Bard91 17.04.2010 16:27

jestem osobą wierzącą, zacząłem być bardziej pobożny jakoś 3 lata temu pisze to bo mam kolegów/ koleżanki nie wierzących w Boga. Napisałem to by zadać następujące pytanie,Czasem mój kolega widząc że wierze zaczyna wypominać błędy jakie Kościół ma miedzy innym o homoseksualizm, lub takie jak "Mamy wolną wole , Bóg nas kocha le jak nie będziemy wierzyć pośle nas na wieczne potępienie" zacytowałem jego jedne pytanie. Lecz nie tylko takie padały z jego ust. Mówi także że Katolicy mają jeden nurt myślenia i że "Wszystko inne uważają za złe" Miedzy innymi inne religie. Ale i mój tata którego naprawdę kocham czasem łatwo można go zdenerwować, mówił że jest wierzący ale nie "Wierzy w księdzy" i uważa ich za złodziei podążający tylko za swoim zyskiem. Podając przykład księdza Rydzyka. Mówił że liczy ich tylko pieniądze, kolega o tym mówił i nawet powiedział że ksiądz mówił za na Mszy Świętej kto ile dał na wybudowanie Wierzy zegarowej i mówił tych którzy nie dali. nie wiem czy ta sytuacja opisana przez kolegę jest prawdziwa bo nie słyszałem jej. Pisze to bo takie pytania zapędzają mnie w kozi róg i nie wiem jak im odpowiedzieć, Boli mnie czasem że Mój kolega nie wierzy i w taki sposób mówi o wierze blisko mnie. Mój tata mówi że "księdza przysięgali ubóstwo a podążają za pieniędzmi" odpowiadam im że księdza to tylko ludzie i każdy upada lecz to nie skutkuje proszę o pomoc.

Odpowiedź:

Nie ma innej rady, jak po prostu po kolei różne takie sprawy tłumaczyć.

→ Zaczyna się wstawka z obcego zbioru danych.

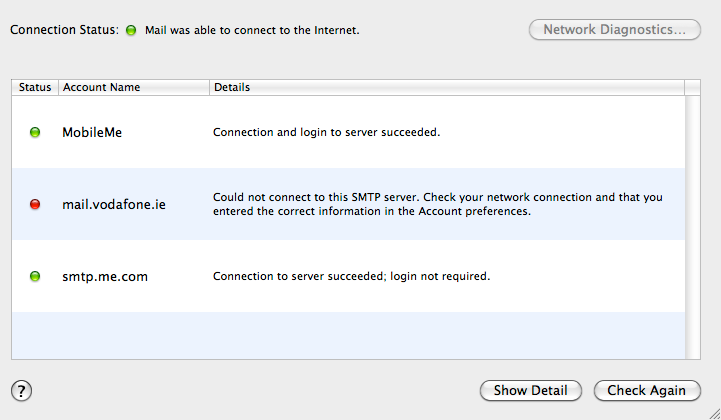The width and height of the screenshot is (721, 420).
Task: Select the mail.vodafone.ie account name
Action: pyautogui.click(x=114, y=204)
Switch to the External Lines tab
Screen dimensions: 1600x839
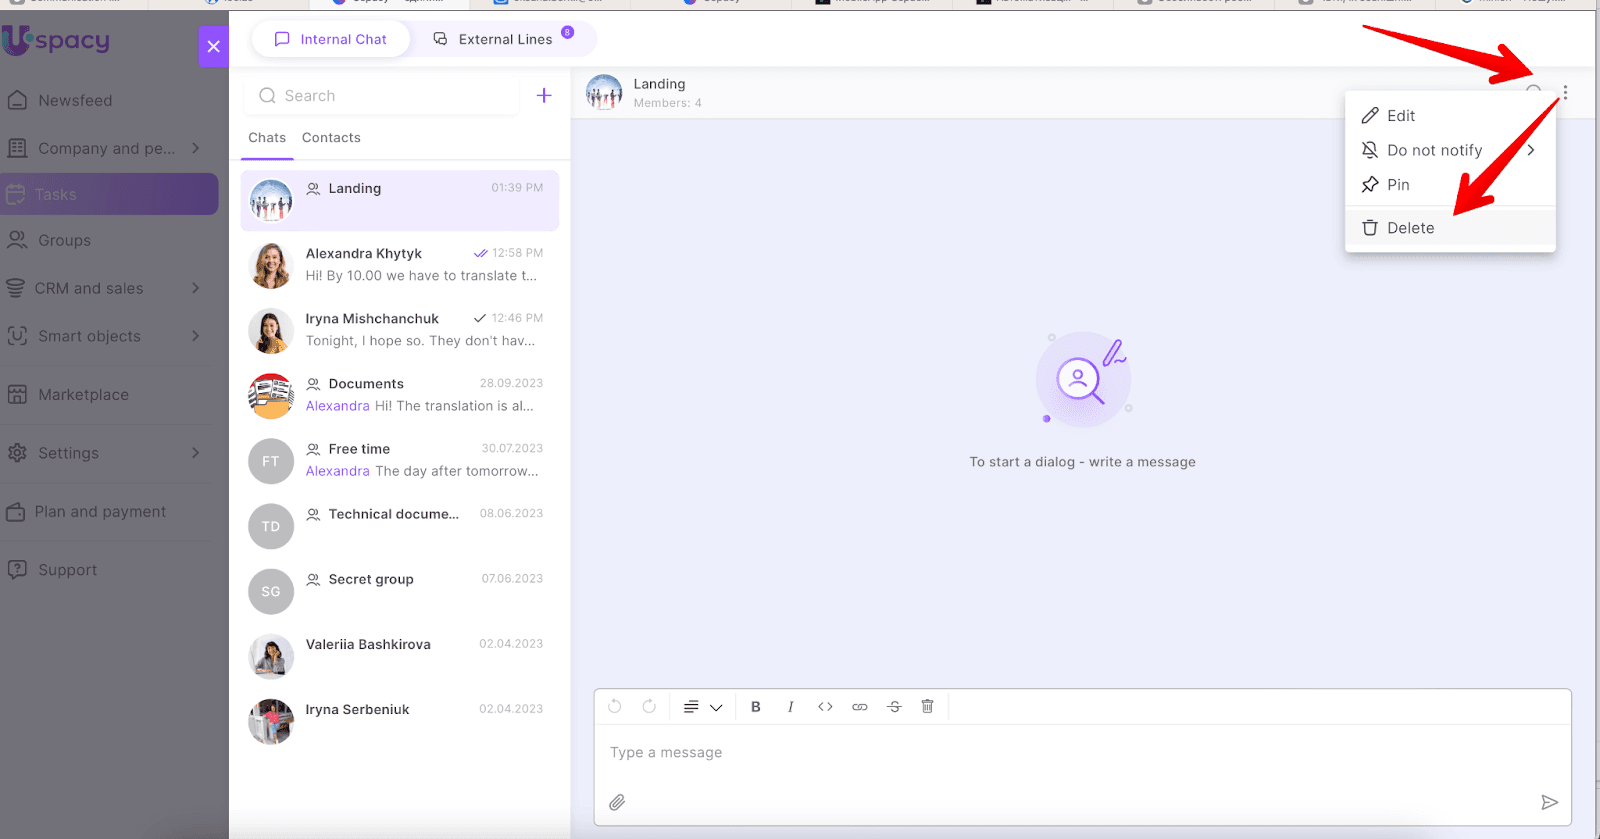(x=504, y=39)
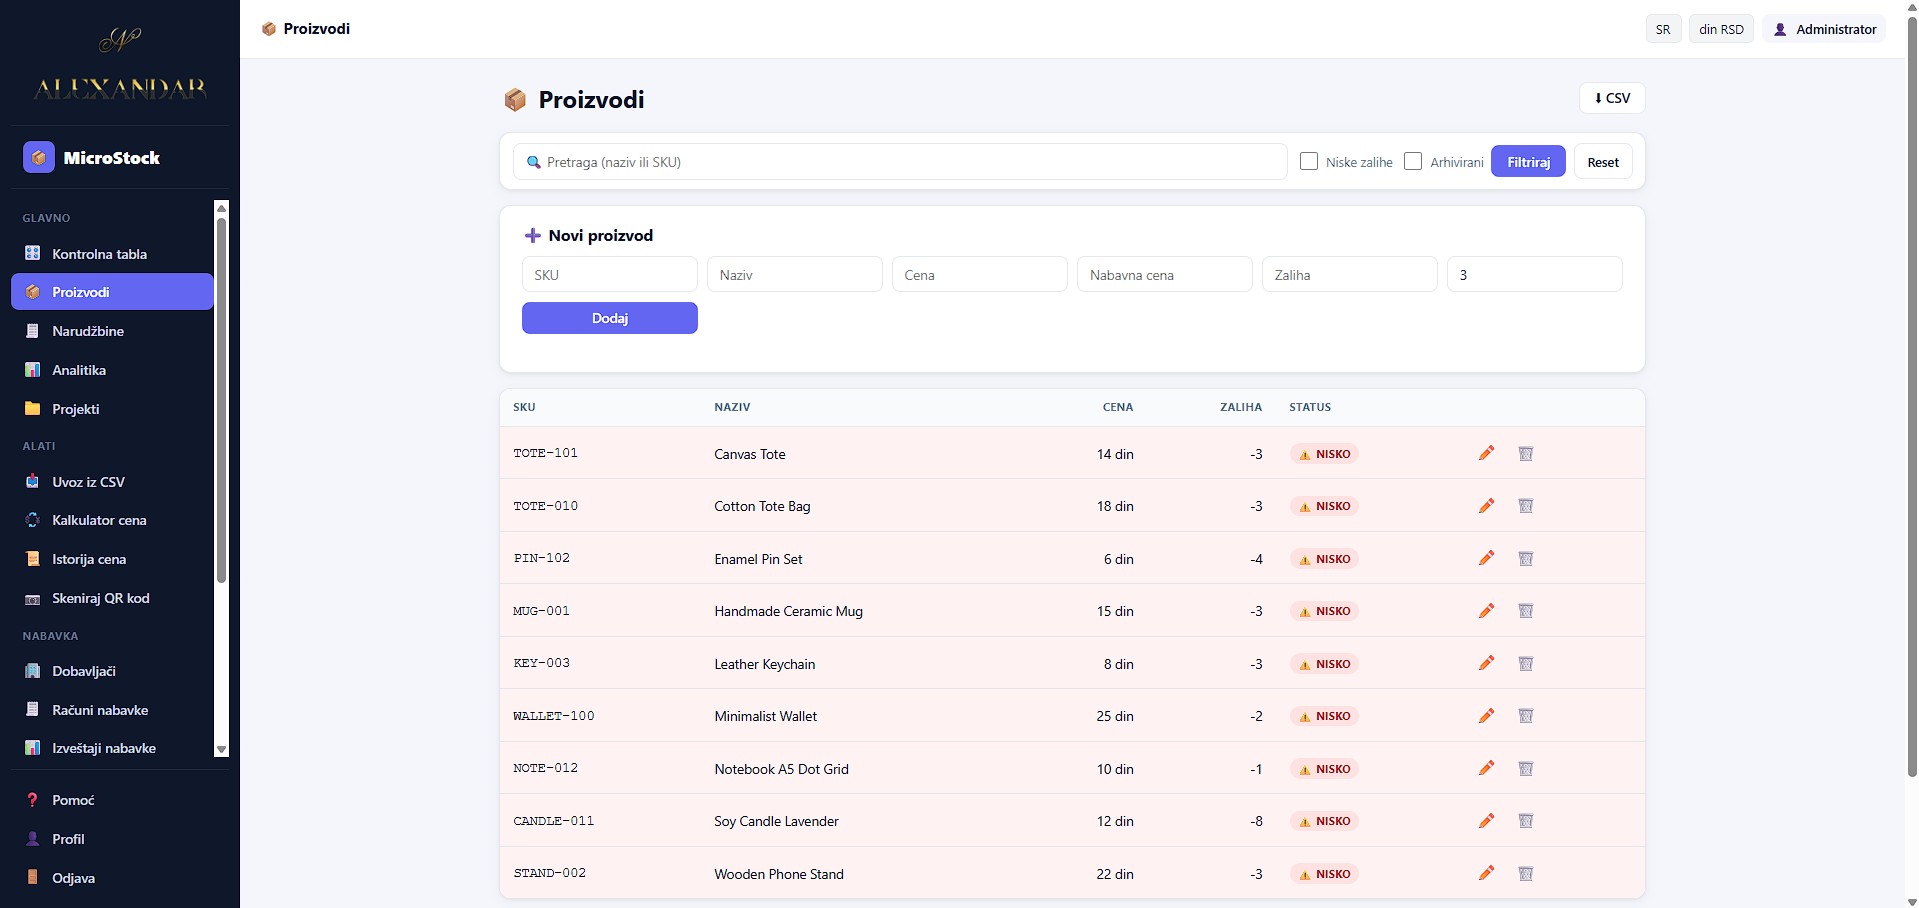Toggle the Arhivirani checkbox
This screenshot has height=908, width=1919.
(x=1413, y=161)
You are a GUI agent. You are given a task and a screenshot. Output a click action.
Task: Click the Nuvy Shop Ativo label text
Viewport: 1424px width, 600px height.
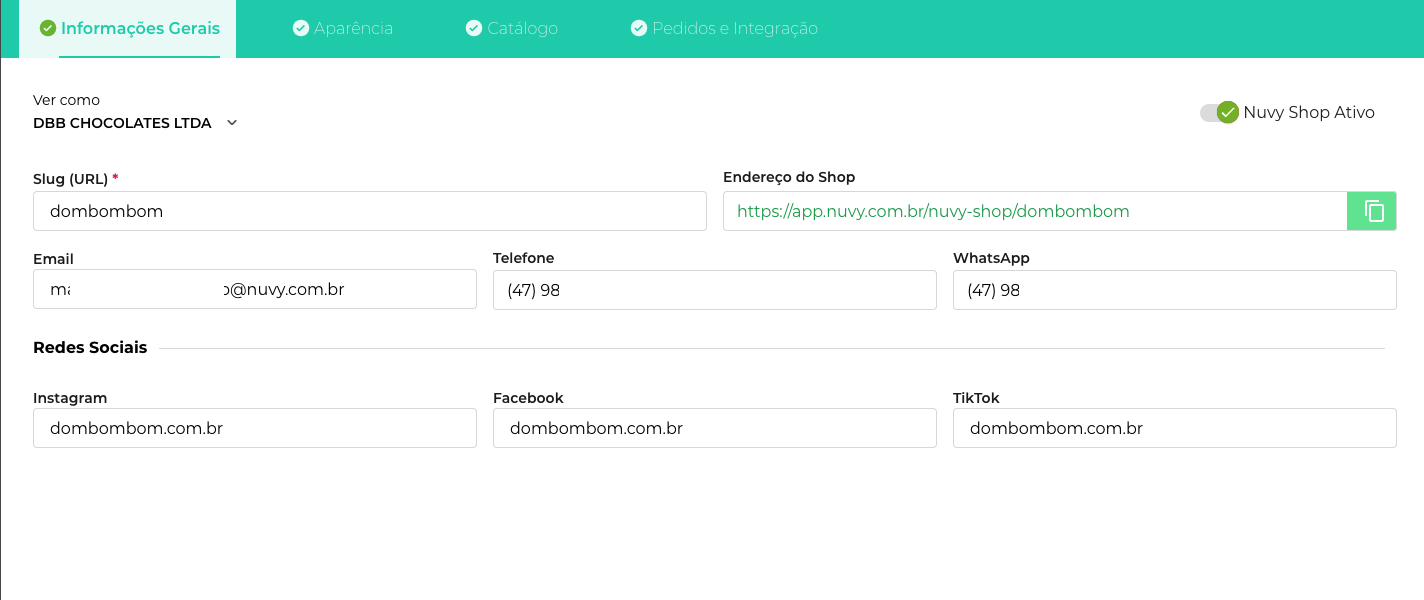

1. Możliwość potępienia nie przeczy wolnej woli. Bo posiadanie wolnej woli nie znaczy, że można robić co się chce, ale że ma się możliwość wybierania. Pretensje do Pana Boga, że ktoś chce zła, to już gruba przesada. Tak, chce zła. Piekło czeka tych, którzy świadomie i dobrowolnie poważne zło wybierają. Co wybierają, to i mają...

2. Cała tradycja biblijna homoseksualizm traktuje jako zło. Do niedawna tak jeszcze traktował to cały świat. Dziś większość też. To, że część ludzi zaczęła to zboczenie seksualne uważać za normę, nie znaczy że jest tak naprawdę.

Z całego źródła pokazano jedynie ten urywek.